Le projet « Ma Santé 2022, un engagement collectif », déploie de nombreuses mesures : le numérique doit offrir de multiples services visant à faciliter l’exercice des professionnels et renforcer la coordination entre différents acteurs, notamment par le renforcement de la télémédecine. Outre, le développement des outils numériques pour une protection renforcée des données.

Au fond, cette « révolution » vise, entre autres, à apporter de nouveaux moyens aux citoyens pour être acteurs de leur santé, au travers la création pour chaque Français, d’ici le 1er janvier 2022, d’un espace numérique de santé. Dispositif où seront référencés le dossier médical partagé, une messagerie sécurisée etc…

Or, la mise en place de cette future plateforme de santé - « Health data hub » - tendant à moderniser l’exploitation des données, est assujettie à haut niveau de sécurité et de confidentialité des données personnelles.

L’enjeu est de taille. En ce sens que la protection des données médicales et la vie privée soulève moult difficultés. Etant rappelé que les données sensibles sont soumises à une protection renforcée et leur exploitation contrôlée.

Protection des données personnelles sensibles.
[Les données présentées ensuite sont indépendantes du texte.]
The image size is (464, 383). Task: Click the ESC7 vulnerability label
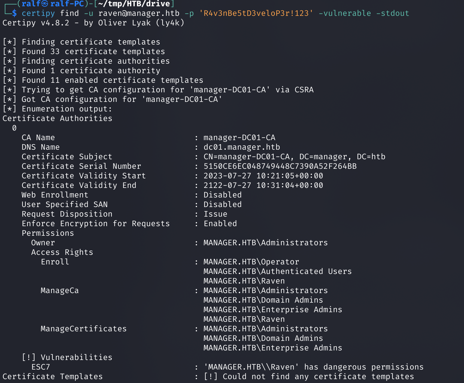tap(41, 367)
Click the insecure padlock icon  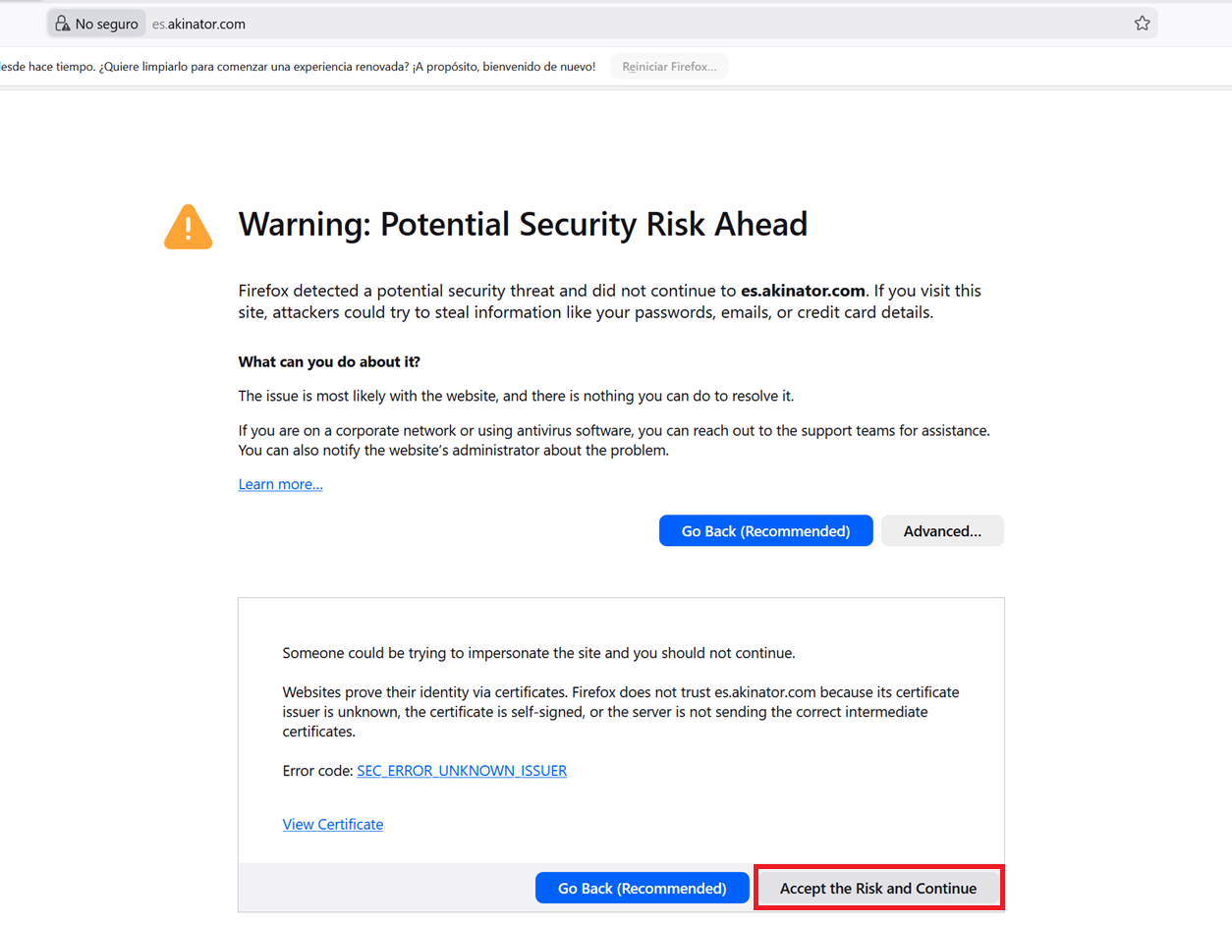click(x=62, y=24)
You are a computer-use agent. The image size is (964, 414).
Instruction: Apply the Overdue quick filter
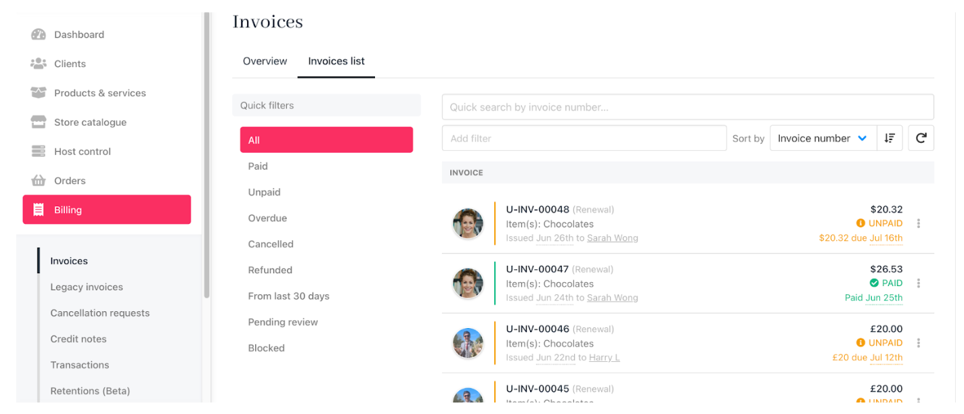click(x=267, y=219)
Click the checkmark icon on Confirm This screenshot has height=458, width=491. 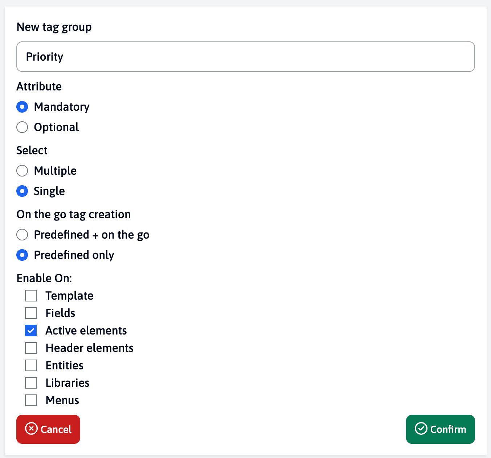point(420,429)
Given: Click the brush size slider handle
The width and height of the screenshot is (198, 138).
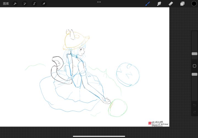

La loi n°78-17 du 6 janvier 1978 relative à l’informatique, aux fichiers et aux libertés définit une donnée à caractère personnel comme toute information relative à une personne physique identifiée ou qui peut être identifiée, directement ou indirectement par référence à un numéro d’identification ou à un ou plusieurs numéros qui lui sont propres [1]. Concrètement, il peut s’agir d’un nom, d’une adresse postale ou électronique, d’une photo etc.
Ces données, au regard de leur caractère sensible, bénéficient, dans leur traitement, d’une protection juridique accrue. Avoir la totale la latitude de disposer de celle-ci procède d’un droit fondamental.

Ainsi, ladite loi informatique et libertés, réaménagée par la transposition de la directive 95/46/CE sur la protection des données personnelles, est à l’origine de la création de la Commission nationale de l’informatique et des libertés (CNIL), gardienne de la protection des données personnelles ainsi que leur traitement. Loi modifiée consécutivement. Protection qui a été renforcée avec l’entrée en vigueur dans l’ensemble des pays de l’UE, le 25 mai 2018, du règlement général sur la protection des données (RGPD).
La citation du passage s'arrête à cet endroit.